STORED DATA:
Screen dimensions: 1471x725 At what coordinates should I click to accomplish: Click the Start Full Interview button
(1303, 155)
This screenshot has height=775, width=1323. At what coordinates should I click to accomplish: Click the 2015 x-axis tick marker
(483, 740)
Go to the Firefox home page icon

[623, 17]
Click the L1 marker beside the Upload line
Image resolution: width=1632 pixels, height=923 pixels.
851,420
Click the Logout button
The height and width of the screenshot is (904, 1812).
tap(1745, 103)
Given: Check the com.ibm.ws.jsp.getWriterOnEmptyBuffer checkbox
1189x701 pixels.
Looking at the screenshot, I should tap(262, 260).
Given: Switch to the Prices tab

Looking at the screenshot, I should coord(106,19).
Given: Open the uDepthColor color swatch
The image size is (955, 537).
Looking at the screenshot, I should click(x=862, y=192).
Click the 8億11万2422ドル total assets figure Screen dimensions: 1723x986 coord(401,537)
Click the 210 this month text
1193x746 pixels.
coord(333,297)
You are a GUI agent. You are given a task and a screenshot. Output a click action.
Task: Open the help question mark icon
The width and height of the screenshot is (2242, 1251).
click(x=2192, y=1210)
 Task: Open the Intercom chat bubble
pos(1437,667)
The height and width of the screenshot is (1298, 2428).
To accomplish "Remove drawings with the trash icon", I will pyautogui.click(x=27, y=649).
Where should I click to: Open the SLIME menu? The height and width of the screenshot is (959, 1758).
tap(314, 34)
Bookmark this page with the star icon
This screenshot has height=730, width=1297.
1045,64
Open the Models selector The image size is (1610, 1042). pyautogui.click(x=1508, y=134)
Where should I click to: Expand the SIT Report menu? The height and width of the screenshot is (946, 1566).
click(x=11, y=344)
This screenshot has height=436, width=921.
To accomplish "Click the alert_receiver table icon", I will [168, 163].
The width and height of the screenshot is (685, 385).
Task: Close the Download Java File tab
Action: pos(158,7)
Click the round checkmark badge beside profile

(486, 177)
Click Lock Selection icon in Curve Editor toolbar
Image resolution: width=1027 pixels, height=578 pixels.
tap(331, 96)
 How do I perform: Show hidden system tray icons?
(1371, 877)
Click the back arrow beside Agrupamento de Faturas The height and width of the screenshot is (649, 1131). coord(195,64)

WORK INSTRUCTION: From the first line to the last, print the listing above exactly.

EXERCISE ANSWER:
Screen dimensions: 1471x725 At what coordinates should I click to accomplish: Click the Start Full Interview button
(1303, 155)
This screenshot has height=775, width=1323. At what coordinates should I click to accomplish: Click the 2015 x-axis tick marker
(483, 740)
Go to the Firefox home page icon

[623, 17]
Click the L1 marker beside the Upload line
Image resolution: width=1632 pixels, height=923 pixels.
851,420
Click the Logout button
The height and width of the screenshot is (904, 1812).
tap(1745, 103)
Given: Check the com.ibm.ws.jsp.getWriterOnEmptyBuffer checkbox
1189x701 pixels.
Looking at the screenshot, I should tap(262, 260).
Given: Switch to the Prices tab

Looking at the screenshot, I should coord(106,19).
Given: Open the uDepthColor color swatch
The image size is (955, 537).
Looking at the screenshot, I should click(x=862, y=192).
Click the 8億11万2422ドル total assets figure Screen dimensions: 1723x986 coord(401,537)
Click the 210 this month text
1193x746 pixels.
coord(333,297)
You are a GUI agent. You are given a task and a screenshot. Output a click action.
Task: Open the help question mark icon
The width and height of the screenshot is (2242, 1251).
click(x=2192, y=1210)
 Task: Open the Intercom chat bubble
pos(1437,667)
The height and width of the screenshot is (1298, 2428).
To accomplish "Remove drawings with the trash icon", I will pyautogui.click(x=27, y=649).
Where should I click to: Open the SLIME menu? The height and width of the screenshot is (959, 1758).
tap(314, 34)
Bookmark this page with the star icon
This screenshot has height=730, width=1297.
1045,64
Open the Models selector The image size is (1610, 1042). pyautogui.click(x=1508, y=134)
Where should I click to: Expand the SIT Report menu? The height and width of the screenshot is (946, 1566).
click(x=11, y=344)
This screenshot has height=436, width=921.
To accomplish "Click the alert_receiver table icon", I will [168, 163].
The width and height of the screenshot is (685, 385).
Task: Close the Download Java File tab
Action: pos(158,7)
Click the round checkmark badge beside profile

(486, 177)
Click Lock Selection icon in Curve Editor toolbar
Image resolution: width=1027 pixels, height=578 pixels.
tap(331, 96)
 How do I perform: Show hidden system tray icons?
(1371, 877)
Click the back arrow beside Agrupamento de Faturas The height and width of the screenshot is (649, 1131). coord(195,64)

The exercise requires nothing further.